Our long Pennsylvania nightmare is over.

OK, we're borrowing liberally from Gerald Ford's 1974 presidential inauguration speech, but the sentiment is still appropriate more than four decades later in our own little corner of the world.

Ford, of course, was talking about the “long national nightmare” our country had just suffered through during the early 1970s while enduring the Watergate scandal. It culminated with Richard Nixon's resignation as president in August of 1974.

Ford replaced Nixon and made his comments in an effort to comfort a distraught nation.

Something similar happened Wednesday, Aug. 17, in the Keystone State, when Kathleen Kane mercifully resigned as the Pennsylvania attorney general. That ended her 3 1/2-year scandal-ridden stint as the state's top law-enforcement officer — a tenure that was equal parts vindictive, petty and corrupt.

The resignation came just two days after she was convicted in Montgomery County Court of all nine charges against her in a perjury and obstruction case related to a grand jury leak. Despite her claims of innocence, the jurors agreed that Kane leaked information about a 2009 grand jury probe to embarrass a rival prosecutor.

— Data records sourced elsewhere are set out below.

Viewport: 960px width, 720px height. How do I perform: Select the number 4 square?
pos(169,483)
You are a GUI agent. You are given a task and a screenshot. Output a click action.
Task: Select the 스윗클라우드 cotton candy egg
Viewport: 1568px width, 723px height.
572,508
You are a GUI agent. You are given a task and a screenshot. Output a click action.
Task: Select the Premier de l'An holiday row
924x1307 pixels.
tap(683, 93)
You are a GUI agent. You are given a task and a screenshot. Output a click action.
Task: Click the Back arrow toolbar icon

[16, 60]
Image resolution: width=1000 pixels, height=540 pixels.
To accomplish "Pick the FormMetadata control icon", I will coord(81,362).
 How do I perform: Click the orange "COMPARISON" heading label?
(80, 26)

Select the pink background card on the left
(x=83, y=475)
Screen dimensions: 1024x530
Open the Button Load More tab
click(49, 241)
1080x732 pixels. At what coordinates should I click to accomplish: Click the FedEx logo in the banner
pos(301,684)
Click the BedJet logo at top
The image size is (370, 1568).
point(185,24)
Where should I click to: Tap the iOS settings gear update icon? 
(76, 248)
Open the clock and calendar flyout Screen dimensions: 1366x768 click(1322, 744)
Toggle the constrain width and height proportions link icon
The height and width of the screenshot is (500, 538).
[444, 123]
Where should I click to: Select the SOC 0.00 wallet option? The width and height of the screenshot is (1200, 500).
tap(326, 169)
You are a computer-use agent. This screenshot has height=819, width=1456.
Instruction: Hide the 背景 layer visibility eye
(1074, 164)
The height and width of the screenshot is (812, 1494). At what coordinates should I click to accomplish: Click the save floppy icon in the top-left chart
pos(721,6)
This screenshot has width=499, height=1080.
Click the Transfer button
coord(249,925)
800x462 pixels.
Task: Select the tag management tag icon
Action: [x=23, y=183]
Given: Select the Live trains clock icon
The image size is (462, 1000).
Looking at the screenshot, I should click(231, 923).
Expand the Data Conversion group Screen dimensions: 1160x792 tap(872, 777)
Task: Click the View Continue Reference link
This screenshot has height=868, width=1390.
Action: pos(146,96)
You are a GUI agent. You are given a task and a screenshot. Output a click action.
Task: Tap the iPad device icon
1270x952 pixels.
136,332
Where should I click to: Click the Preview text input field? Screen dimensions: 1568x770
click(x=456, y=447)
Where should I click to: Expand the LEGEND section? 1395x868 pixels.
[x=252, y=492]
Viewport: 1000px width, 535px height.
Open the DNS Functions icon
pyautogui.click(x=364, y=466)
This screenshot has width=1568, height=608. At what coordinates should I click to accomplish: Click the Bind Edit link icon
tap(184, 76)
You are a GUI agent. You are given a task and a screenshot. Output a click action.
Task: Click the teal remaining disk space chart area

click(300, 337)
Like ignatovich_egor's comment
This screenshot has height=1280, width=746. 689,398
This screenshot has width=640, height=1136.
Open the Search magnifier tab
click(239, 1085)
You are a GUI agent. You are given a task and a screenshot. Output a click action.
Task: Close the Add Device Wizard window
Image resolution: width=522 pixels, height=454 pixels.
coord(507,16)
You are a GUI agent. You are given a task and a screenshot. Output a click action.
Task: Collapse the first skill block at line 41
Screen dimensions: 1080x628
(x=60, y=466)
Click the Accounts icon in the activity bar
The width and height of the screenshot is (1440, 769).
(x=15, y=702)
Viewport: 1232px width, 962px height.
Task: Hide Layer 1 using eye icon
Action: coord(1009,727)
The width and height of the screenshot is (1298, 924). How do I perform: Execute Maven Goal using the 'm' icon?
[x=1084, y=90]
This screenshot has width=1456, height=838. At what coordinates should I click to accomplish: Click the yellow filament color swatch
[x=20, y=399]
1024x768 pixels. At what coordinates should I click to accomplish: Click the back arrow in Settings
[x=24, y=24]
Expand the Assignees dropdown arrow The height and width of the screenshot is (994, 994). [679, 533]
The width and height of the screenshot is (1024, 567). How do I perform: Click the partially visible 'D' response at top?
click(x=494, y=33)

Her attorneys vowed to appeal, but as it stands, she's now a convicted felon.

The 50-year-old Kane was a one-time rising star in the Democratic party, after using her then-husband's trucking fortune to run and win state-wide office in 2012. Now Kane faces a black hole of a future.

Perjury, the only felony charged that Kane was convicted of, can bring up to seven years in prison.

Her sentencing is scheduled for Oct. 24. Montgomery County judge Wendy Demchick-Alloy will decide Kane's fate.

The legal prognosticators are already weighing in. Some believe Kane will get a slap on the wrist and be sentenced to probation. After all, she's a first-time offender and committed a nonviolent crime. Some say she's suffered enough, having already lost her law license, her job and her reputation.

Others, however, believe Kane will receive at least some prison time. The two perjury counts she was convicted of are third-degree felonies and have a standard sentencing guideline range of probation to nine months in prison for each count.

In our opinion, Kane deserves at least some prison time — preferably at least six months to a year. As the state's top law enforcement officer, she must be held to the highest of standards when it comes to her legal behavior. That should definitely be considered an aggravating circumstance when determining her sentence.

If the judge lets her off with probation, it will only reinforce a prevalent feeling within the community at large that if you're rich, famous and white, you'll get preferential treatment in court, especially if you commit what is generally considered a white-collar crime.

That notion must be debunked.

More importantly, however, Kane simply deserves to sit behind bars for a stretch.

That will give her plenty of time to reflect on the fact that she betrayed the public trust of thousands of Pennsylvanians who voted for her and counted on her to enforce the law that she eventually violated.